2. Speaking of interdependence, such a relationship exists between me and the corgis, Charly and Maggie. Our mutual sense of ease is largely dependent on how we are doing. Right now, as these dogs move toward their mid-teens (Maggie is nearly fifteen; Charly is closing in on thirteen), my sense of ease is dependent, in part, on how comfortable they are. After church, I returned to Fred Meyer and purchased two more runners and now the hardwood floor in the house where Charly most often walks are about 90% covered with rugs and she is moving more comfortably from room to room because her hind legs are not sliding so much.
I admit, I did not buy this new collection of rugs with interior design in mind. Maybe when family come over, someone with a better eye for this sort of thing than I have can tell me whether certain of these rugs might look better in different places. But, even if my aesthetics were way off, my purpose in laying down these rugs is right on the mark. Charly is moving from place to place in the house with more ease, possibly with less embarrassment, and this gives me and her peace of mind.
3. Christy, Everett, Carol, Paul, and I try to have family dinner three times a month and rotate the hosting responsibilities between ourselves. Sometimes, when we don't fix dinner for each other, we still get together and go out to eat. We haven't done this for several months, but tonight we decided to have dinner at the Broken Wheel.
I hadn't walked much today, so I walked to the Broken Wheel and while I was walking on Riverside in front of what I still think of as Sunnyside School, I got a message from Christy saying the Broken Wheel was closed.
Instant negotiations broke out over cell phones and without fuss, we decided to eat at Radio Brewing.

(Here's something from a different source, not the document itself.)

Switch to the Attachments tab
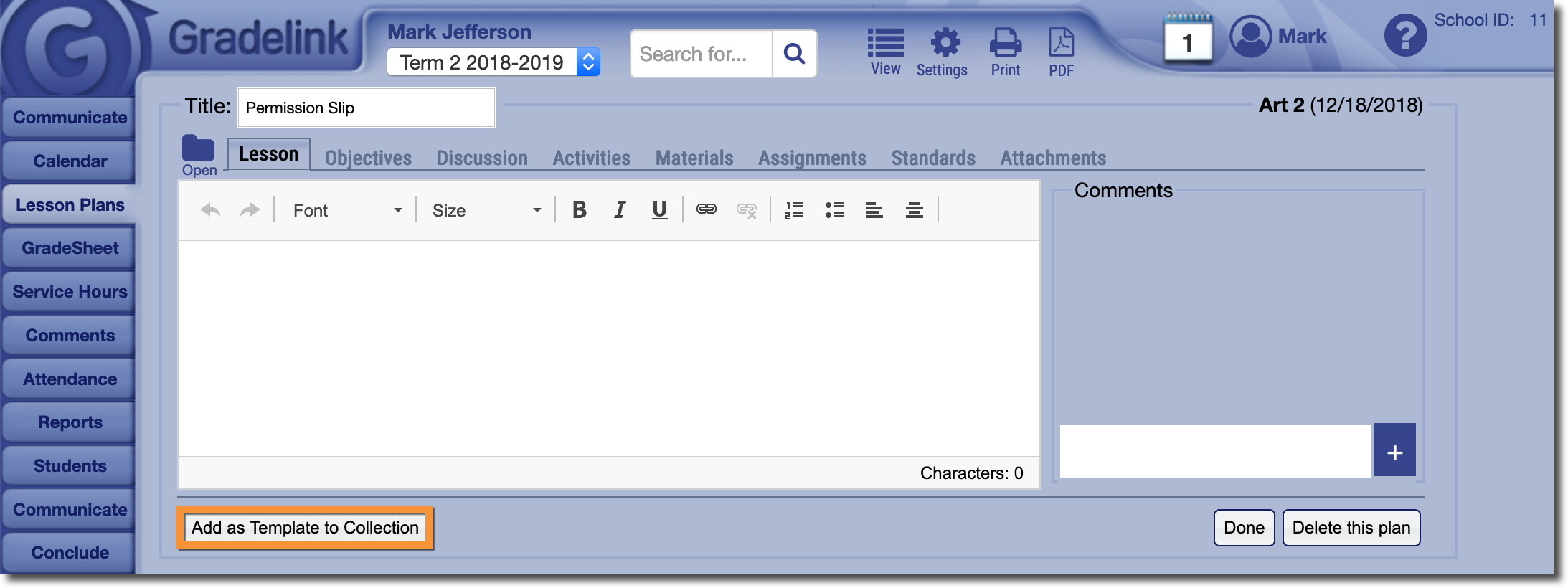pos(1053,158)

Christy and Everett waited for me to arrive at the darkened Broken Wheel, Christy drove us uptown, and we sat ourselves down at Radio for dinner.
Lively discussion about movies, television programs, the history of the band Queen, and other subjects broke out and continued right up until we left. I ordered a small dinner, two Korean tacos with a simple salad and ice water. I planned to walk home and don't like drinking alcohol if I'm going to walk any distance and, before walking home, I didn't want to have eaten a whole lot.
It turned out to be a pretty good evening for walking -- I racked up over 6000 steps; I walked over three miles; I walked for nearly an hour. Most important, I had a safe walk. I avoided icy places and didn't slip once, nor did I fall.